::: Given records :::

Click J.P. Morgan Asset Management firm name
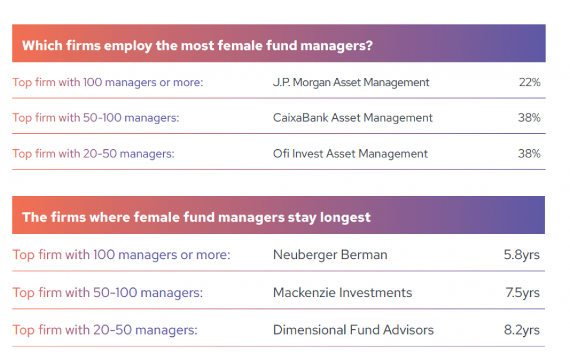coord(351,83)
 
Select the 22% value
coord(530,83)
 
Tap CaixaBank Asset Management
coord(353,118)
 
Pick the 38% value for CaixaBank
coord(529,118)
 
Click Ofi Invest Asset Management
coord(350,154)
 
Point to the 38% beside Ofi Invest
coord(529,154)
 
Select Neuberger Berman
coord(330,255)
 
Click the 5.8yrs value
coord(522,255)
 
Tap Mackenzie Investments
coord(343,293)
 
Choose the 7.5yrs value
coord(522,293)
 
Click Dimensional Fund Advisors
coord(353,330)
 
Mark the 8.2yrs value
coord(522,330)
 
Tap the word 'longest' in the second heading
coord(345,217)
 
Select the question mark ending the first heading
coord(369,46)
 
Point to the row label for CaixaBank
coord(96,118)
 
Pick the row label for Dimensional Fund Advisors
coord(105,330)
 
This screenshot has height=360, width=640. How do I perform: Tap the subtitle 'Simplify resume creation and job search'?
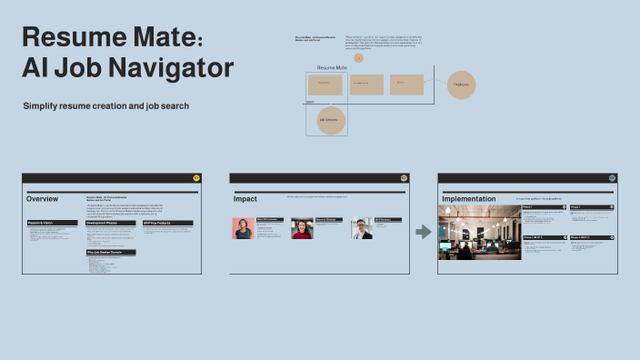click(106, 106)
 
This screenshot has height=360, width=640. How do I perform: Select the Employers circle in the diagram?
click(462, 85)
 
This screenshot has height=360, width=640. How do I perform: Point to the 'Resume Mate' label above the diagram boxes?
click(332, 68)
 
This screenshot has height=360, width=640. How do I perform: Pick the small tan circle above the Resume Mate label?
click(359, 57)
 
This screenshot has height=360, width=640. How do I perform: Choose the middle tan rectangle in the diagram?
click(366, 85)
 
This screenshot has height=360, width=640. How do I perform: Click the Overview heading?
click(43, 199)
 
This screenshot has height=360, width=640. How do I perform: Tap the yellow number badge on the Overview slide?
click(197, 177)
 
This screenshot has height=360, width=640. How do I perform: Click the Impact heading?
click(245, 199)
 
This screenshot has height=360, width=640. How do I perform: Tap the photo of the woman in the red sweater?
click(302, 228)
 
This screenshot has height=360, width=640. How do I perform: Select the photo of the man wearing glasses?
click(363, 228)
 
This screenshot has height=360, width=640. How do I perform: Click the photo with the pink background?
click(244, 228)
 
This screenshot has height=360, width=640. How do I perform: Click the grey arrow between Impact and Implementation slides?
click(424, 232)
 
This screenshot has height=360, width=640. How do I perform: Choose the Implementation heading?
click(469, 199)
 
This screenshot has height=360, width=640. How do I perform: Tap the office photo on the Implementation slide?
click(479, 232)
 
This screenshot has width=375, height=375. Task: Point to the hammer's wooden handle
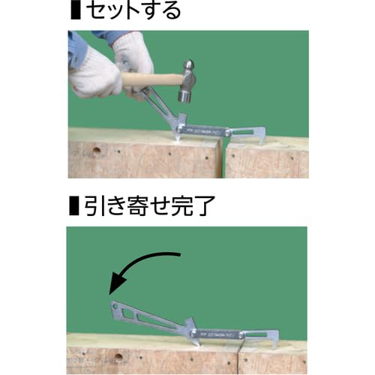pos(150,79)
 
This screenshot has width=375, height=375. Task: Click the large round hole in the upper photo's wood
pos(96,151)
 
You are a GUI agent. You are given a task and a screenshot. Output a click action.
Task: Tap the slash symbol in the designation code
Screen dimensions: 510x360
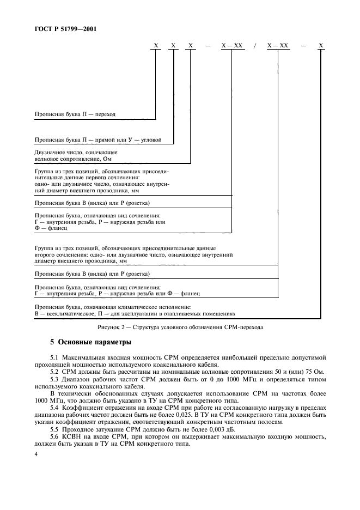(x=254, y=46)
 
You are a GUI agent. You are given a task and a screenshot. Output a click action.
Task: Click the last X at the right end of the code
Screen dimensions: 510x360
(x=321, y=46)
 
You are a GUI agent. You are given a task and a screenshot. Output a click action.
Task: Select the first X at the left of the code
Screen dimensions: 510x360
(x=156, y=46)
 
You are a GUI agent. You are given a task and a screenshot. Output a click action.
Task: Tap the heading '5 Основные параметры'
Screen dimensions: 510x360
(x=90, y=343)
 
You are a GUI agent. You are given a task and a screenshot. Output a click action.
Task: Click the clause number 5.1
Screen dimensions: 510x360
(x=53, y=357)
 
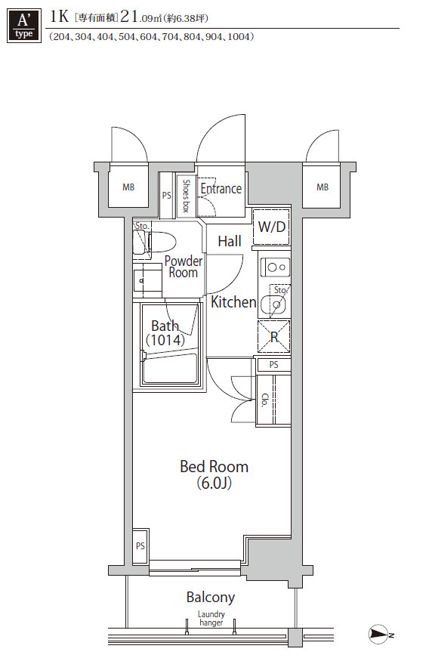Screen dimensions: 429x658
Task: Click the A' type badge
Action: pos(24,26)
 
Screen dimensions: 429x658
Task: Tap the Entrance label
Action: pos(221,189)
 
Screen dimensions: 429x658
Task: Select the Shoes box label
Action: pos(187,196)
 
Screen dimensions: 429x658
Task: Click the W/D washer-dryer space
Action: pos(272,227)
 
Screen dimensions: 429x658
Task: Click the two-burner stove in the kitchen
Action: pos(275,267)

:::

Can you output all of the lines above again, word for word, with the pictures left out?

Click J.P. Morgan Asset Management firm name
coord(351,83)
 
Select the 22% value
coord(530,83)
 
Tap CaixaBank Asset Management
coord(353,118)
 
Pick the 38% value for CaixaBank
coord(529,118)
 
Click Ofi Invest Asset Management
coord(350,154)
 
Point to the 38% beside Ofi Invest
coord(529,154)
 
Select Neuberger Berman
coord(330,255)
 
Click the 5.8yrs value
coord(522,255)
 
Tap Mackenzie Investments
coord(343,293)
 
Choose the 7.5yrs value
coord(522,293)
 
Click Dimensional Fund Advisors
coord(353,330)
 
Mark the 8.2yrs value
coord(522,330)
 
Tap the word 'longest' in the second heading
coord(345,217)
 
Select the question mark ending the first heading
coord(369,46)
 
Point to the row label for CaixaBank
coord(96,118)
 
Pick the row label for Dimensional Fund Advisors
coord(105,330)
 
This screenshot has height=360, width=640. How do I perform: Tap the subtitle 'Simplify resume creation and job search'?
click(106, 106)
 
This screenshot has height=360, width=640. How do I perform: Select the Employers circle in the diagram?
click(462, 85)
 
This screenshot has height=360, width=640. How do I perform: Point to the 'Resume Mate' label above the diagram boxes?
click(332, 68)
 
This screenshot has height=360, width=640. How do I perform: Pick the small tan circle above the Resume Mate label?
click(359, 57)
 
This screenshot has height=360, width=640. How do I perform: Choose the middle tan rectangle in the diagram?
click(366, 85)
 
This screenshot has height=360, width=640. How do I perform: Click the Overview heading?
click(43, 199)
 
This screenshot has height=360, width=640. How do I perform: Tap the yellow number badge on the Overview slide?
click(197, 177)
 
This screenshot has height=360, width=640. How do I perform: Click the Impact heading?
click(245, 199)
 
This screenshot has height=360, width=640. How do I perform: Tap the photo of the woman in the red sweater?
click(302, 228)
 
This screenshot has height=360, width=640. How do I perform: Select the photo of the man wearing glasses?
click(363, 228)
 
This screenshot has height=360, width=640. How do I perform: Click the photo with the pink background?
click(244, 228)
 
This screenshot has height=360, width=640. How do I perform: Click the grey arrow between Impact and Implementation slides?
click(424, 232)
 
This screenshot has height=360, width=640. How do I perform: Choose the Implementation heading?
click(469, 199)
 
This screenshot has height=360, width=640. How do I perform: Tap the office photo on the Implementation slide?
click(479, 232)
 
This screenshot has width=375, height=375. Task: Point to the hammer's wooden handle
pos(150,79)
 
This screenshot has width=375, height=375. Task: Click the large round hole in the upper photo's wood
pos(96,151)
 
You are a GUI agent. You are given a task and a screenshot. Output a click action.
Task: Tap the slash symbol in the designation code
Screen dimensions: 510x360
(x=254, y=46)
 
You are a GUI agent. You are given a task and a screenshot. Output a click action.
Task: Click the last X at the right end of the code
Screen dimensions: 510x360
(x=321, y=46)
 
You are a GUI agent. You are given a task and a screenshot. Output a click action.
Task: Select the first X at the left of the code
Screen dimensions: 510x360
(x=156, y=46)
 
You are a GUI agent. You are given a task and a screenshot. Output a click action.
Task: Tap the heading '5 Основные параметры'
Screen dimensions: 510x360
(x=90, y=343)
 
You are a GUI agent. You are given a task and a screenshot. Output a click action.
Task: Click the clause number 5.1
Screen dimensions: 510x360
(x=53, y=357)
 
Screen dimensions: 429x658
Task: Click the A' type badge
Action: pos(24,26)
 
Screen dimensions: 429x658
Task: Tap the Entrance label
Action: pos(221,189)
 
Screen dimensions: 429x658
Task: Select the Shoes box label
Action: pos(187,196)
 
Screen dimensions: 429x658
Task: Click the W/D washer-dryer space
Action: pos(272,227)
 
Screen dimensions: 429x658
Task: Click the two-burner stove in the kitchen
Action: pos(275,267)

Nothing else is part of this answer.